Sync your data warehouse tables to Looker
Project description
Optician
Optician automatically generates your LookML views from your database models.
Optician was created at GetGround, where we use dbt, BigQuery and Looker, so you may realise that its usage may be aligned with this data stack paradigm.
Optician has 3 features:
- LookML generator: this is the main feature, that reads the table schemas from database and creates the LookML base views
- [Optional] Track differences of models between tables in two distinct schemas in the same database, which are meant to correspond to your development and production schemas, in order to identify which models need to be synced.
- [Optional] Commit the LookML view files to your Looker repository (only supports GitHub at the moment)
Assumptions:
- The fields in your tables have descriptions (supported by some databases only). If you use dbt, you can use
persist-docs
to store the fields descriptions in the database (see dbt docs). - Your Looker project is structured with base, standard and logical layers, following this approach. Optician helps you create and update your base layer, without any measures.
Installation
You can install optician from a PyPi repository. We suggest you install it into a virtual environment. Please specify which database (or databases) you will be using, as in the example below.
pip install "optician[bigquery]"
Setup
- Create the Optician configuration file
.optician/config.json
(you can name it another way) somewhere in your computer (we suggest inside the dbt or Looker repo) - Create the environment variable
OPTICIAN_CONFIG_FILE
which will be the absolute path to the file created in 1 - You need to be able to connect to your database. For BigQuery, you can connect either by Oauth or Service Account.
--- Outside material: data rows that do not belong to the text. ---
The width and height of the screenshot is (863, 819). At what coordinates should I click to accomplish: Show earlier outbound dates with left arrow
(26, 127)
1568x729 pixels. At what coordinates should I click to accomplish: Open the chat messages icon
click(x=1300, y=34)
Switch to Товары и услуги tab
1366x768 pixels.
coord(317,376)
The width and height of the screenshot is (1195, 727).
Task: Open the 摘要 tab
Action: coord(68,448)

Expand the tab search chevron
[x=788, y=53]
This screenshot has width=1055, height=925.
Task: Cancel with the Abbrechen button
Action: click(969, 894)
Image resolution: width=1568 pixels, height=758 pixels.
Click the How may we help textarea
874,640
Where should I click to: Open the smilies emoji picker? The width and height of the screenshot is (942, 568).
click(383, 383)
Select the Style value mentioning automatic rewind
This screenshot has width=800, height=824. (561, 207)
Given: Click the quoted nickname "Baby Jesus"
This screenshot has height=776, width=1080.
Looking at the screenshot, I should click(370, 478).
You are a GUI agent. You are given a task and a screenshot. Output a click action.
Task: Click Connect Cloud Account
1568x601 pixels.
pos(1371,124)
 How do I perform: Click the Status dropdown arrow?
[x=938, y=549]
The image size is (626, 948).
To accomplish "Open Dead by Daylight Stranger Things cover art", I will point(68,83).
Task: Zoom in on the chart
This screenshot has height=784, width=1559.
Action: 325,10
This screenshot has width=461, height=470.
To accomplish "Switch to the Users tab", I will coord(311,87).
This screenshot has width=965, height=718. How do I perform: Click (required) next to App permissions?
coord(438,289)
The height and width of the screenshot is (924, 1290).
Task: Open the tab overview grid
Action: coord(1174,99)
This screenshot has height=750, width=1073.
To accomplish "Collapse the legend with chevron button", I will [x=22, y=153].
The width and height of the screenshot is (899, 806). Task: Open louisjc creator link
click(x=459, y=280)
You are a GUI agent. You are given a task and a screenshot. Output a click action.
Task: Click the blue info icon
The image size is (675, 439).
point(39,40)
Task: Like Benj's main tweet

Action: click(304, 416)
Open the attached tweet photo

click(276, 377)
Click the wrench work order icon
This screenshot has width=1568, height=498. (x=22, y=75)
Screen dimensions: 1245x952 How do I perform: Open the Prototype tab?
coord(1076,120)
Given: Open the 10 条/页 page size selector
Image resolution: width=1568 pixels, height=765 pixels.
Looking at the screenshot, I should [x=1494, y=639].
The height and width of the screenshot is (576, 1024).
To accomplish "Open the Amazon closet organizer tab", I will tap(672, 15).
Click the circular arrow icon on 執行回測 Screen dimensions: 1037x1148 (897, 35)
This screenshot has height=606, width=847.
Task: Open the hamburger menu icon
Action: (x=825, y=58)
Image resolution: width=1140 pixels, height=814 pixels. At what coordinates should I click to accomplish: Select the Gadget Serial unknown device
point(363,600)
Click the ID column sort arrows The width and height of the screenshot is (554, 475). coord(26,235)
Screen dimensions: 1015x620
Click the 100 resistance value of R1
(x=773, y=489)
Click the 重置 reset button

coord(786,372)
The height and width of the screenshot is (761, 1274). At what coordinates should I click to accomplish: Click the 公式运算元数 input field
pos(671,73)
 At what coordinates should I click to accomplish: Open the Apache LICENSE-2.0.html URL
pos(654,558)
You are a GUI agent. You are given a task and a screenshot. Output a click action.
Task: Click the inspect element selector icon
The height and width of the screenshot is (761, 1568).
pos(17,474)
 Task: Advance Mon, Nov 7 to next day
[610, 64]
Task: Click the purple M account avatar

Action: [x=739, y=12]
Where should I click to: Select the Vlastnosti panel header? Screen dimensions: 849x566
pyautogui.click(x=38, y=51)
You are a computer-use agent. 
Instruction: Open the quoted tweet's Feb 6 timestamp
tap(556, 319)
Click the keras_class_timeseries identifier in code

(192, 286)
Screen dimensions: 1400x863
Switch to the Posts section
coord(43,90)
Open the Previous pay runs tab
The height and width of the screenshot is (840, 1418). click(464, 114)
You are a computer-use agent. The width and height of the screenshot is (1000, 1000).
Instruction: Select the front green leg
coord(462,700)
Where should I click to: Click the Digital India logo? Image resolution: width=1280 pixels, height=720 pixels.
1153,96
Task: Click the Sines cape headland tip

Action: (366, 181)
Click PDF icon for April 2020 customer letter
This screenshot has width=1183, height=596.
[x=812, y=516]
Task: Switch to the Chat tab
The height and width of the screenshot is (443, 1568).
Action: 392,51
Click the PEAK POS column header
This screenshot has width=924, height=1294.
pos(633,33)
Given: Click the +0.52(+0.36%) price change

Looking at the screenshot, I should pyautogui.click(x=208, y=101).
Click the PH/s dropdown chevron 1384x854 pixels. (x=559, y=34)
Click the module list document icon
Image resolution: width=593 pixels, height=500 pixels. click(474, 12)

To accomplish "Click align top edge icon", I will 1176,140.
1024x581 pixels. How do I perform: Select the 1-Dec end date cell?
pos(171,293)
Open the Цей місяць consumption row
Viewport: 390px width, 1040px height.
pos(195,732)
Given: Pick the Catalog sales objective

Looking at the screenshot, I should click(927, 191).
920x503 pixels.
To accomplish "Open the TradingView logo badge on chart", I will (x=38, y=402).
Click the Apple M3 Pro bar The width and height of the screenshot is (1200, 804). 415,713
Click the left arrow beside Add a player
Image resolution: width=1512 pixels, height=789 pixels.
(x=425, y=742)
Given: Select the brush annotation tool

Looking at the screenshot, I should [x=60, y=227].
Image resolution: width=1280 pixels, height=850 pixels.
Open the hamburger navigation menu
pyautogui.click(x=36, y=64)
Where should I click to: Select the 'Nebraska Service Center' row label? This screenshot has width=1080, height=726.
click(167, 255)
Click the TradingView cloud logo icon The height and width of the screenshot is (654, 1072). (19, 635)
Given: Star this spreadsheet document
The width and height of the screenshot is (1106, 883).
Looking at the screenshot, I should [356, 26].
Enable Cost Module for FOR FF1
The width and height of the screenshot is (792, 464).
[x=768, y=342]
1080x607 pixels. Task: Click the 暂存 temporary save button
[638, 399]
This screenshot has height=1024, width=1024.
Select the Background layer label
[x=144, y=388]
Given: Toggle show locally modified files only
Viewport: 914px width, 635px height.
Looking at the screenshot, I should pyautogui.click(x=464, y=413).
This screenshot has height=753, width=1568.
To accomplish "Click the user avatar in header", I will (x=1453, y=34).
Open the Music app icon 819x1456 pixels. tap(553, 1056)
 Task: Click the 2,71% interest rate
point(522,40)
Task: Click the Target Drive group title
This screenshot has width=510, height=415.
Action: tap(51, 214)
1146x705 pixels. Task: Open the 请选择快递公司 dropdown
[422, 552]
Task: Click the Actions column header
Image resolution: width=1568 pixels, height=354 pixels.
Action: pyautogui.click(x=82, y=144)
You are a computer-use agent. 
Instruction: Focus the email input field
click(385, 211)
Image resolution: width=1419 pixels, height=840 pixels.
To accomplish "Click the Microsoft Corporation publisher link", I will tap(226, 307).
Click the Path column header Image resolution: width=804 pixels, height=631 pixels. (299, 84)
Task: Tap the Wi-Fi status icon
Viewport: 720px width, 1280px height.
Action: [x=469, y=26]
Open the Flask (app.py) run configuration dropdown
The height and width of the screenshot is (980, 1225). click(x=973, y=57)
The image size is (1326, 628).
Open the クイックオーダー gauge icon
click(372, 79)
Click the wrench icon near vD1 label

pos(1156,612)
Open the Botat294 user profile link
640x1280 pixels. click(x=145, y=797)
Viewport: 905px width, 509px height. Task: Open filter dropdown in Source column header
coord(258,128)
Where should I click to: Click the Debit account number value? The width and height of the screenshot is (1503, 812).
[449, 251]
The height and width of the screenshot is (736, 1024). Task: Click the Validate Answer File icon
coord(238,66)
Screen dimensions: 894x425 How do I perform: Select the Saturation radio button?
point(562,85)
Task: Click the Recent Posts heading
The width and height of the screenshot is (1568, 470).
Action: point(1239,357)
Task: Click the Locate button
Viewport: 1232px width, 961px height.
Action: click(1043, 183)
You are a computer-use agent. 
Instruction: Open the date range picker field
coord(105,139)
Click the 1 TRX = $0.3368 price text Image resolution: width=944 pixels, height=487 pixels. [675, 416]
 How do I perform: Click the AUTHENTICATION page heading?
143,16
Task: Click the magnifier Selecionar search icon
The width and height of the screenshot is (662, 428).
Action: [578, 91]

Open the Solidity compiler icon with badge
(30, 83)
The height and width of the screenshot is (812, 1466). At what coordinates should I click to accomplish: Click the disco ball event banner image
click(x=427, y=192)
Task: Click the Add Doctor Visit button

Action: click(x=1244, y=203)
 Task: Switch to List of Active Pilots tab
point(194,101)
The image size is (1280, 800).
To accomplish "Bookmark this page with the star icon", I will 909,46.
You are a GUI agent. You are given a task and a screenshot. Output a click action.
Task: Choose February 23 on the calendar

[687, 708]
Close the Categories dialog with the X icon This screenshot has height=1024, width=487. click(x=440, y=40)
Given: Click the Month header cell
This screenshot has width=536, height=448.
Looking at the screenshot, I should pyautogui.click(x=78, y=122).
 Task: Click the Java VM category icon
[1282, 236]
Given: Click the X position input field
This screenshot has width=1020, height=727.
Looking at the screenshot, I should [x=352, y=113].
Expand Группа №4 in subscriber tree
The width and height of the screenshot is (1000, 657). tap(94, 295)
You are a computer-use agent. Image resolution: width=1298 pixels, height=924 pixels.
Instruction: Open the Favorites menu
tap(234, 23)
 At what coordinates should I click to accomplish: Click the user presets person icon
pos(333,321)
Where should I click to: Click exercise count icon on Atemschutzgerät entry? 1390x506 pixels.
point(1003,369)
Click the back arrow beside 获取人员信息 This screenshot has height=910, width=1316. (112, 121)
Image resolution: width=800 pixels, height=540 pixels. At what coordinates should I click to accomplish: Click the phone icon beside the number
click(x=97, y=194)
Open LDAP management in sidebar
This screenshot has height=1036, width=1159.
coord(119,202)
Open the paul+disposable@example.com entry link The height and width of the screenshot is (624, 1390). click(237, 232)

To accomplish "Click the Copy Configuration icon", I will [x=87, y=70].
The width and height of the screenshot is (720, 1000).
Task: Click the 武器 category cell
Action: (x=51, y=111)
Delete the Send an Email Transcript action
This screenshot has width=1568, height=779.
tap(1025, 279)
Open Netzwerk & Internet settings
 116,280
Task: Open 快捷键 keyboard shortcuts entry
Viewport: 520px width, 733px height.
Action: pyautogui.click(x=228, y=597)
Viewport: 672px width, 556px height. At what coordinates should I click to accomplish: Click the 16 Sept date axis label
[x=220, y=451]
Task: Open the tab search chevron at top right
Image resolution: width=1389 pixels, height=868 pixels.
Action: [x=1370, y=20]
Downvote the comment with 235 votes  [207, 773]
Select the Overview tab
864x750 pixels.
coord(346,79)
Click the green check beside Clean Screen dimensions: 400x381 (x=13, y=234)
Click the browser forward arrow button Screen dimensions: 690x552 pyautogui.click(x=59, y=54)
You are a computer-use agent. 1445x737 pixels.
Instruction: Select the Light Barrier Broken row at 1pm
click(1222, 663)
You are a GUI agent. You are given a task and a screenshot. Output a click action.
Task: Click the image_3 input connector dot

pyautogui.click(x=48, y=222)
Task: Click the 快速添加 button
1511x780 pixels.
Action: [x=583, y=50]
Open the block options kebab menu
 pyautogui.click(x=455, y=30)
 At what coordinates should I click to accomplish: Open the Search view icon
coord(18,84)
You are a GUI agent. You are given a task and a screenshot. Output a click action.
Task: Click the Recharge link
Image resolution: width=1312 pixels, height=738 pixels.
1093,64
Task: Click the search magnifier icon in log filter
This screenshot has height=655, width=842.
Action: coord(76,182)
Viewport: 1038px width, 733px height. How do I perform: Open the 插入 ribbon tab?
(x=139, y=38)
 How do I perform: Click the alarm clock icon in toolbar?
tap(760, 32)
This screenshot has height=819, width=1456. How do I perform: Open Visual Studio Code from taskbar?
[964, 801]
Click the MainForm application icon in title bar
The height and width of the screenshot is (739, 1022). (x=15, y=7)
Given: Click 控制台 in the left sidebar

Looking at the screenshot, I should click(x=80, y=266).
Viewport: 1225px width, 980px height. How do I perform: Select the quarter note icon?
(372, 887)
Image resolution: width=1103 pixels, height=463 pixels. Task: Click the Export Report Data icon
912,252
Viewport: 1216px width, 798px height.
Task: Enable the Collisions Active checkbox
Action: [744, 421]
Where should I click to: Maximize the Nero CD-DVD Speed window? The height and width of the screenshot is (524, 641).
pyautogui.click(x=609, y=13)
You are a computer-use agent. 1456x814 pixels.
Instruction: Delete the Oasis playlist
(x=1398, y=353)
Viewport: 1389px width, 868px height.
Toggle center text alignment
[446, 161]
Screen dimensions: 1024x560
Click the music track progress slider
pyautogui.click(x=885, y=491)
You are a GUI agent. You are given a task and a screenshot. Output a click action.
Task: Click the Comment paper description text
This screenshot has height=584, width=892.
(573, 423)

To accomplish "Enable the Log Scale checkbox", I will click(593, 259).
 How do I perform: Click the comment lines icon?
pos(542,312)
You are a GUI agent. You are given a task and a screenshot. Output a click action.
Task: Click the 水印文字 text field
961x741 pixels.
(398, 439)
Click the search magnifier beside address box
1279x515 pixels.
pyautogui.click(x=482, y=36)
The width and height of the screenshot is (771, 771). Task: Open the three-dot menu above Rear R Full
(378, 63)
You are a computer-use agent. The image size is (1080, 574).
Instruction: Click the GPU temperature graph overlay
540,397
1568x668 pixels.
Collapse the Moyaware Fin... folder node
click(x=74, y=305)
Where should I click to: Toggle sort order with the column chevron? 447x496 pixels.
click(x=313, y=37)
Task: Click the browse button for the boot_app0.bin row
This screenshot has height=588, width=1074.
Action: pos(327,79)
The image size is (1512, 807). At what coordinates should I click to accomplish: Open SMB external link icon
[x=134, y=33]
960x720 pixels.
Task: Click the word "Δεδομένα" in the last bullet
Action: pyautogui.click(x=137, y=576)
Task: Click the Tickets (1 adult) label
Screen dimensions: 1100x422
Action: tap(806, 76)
- [Optional] Create an environment variable
GH_TOKEN
for your GitHub personal token. You need to create this token in GitHub with read:project, repo, user:email permissions. This will allow you to commit your Looker views directly to the Looker repository.
Config file
The config file allows you to customise your LookML views. It supports the following options:
-
hide_all_fields
: Defaults to false. If set to true, all fields in the LookML view will be hidden in Looker. -
timeframes
: The list of timeframes to use for your time dimension group fields. It uses the following timeframes as default:"timeframes": [ "raw", "time", "date", "week", "month", "month_name", "month_num", "quarter", "quarter_of_year", "year" ]
-
capitalize_ids
: Defaults to True. If your field name contains "Id", it will be replaced by "ID". You can set it to false if it's messing up with any other field names. -
primary_key_columns
: List of field names to be assumed to be a primary key in Looker. E.g:"primary_key_columns": ["pk", "id", "primary_key"]
. -
ignore_column_types
: List of database field types to be ignored on the LookML creation. E.g:"ignore_column_types": ["GEOGRAPHY", "ARRAY"]
-
ignore_modes
: List of database field modes that will be ignored on the LookML creation. E.g:"ignore_modes": ["REPEATED"]
-
time_suffixes
: List of suffixes on your database field names to be ommitted in the Looker field names. E.g."time_suffixes": ["_at", "_date", "_time", "_ts", "_timestamp", "_datetime"]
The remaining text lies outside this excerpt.